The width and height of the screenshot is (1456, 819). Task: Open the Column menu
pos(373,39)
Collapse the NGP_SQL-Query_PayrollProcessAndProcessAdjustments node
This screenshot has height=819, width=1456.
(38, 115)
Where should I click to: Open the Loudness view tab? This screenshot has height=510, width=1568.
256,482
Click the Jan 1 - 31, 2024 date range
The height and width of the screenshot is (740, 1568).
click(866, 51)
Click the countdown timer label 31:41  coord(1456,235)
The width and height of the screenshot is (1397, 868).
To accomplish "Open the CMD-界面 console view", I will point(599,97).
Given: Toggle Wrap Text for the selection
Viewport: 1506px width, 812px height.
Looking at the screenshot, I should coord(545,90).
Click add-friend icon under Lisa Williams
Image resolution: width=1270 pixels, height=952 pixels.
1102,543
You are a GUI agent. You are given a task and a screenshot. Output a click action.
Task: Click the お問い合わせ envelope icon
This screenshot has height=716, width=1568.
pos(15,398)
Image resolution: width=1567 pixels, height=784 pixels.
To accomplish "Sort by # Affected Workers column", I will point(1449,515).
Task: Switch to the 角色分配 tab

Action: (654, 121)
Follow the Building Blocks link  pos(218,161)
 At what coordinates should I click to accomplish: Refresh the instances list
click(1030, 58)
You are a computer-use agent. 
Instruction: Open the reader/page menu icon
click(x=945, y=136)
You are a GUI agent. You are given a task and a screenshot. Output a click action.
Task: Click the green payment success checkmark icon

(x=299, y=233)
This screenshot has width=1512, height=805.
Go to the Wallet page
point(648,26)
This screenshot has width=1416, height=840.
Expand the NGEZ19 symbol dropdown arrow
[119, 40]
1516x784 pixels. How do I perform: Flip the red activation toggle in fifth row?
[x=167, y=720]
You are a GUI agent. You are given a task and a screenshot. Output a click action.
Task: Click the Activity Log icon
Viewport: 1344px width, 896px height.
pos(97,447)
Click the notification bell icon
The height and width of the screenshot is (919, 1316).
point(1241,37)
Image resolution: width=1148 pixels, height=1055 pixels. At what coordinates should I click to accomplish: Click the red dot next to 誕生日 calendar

**Required work:** Which lines run from the one with "Task: Click the Activity Log icon" through the end of the listing above? Restate them word for word, with nothing else.

**Solution for this exercise:**
Task: Click the Activity Log icon
Viewport: 1344px width, 896px height.
pos(97,447)
Click the notification bell icon
The height and width of the screenshot is (919, 1316).
point(1241,37)
Image resolution: width=1148 pixels, height=1055 pixels. At what coordinates should I click to accomplish: Click the red dot next to 誕生日 calendar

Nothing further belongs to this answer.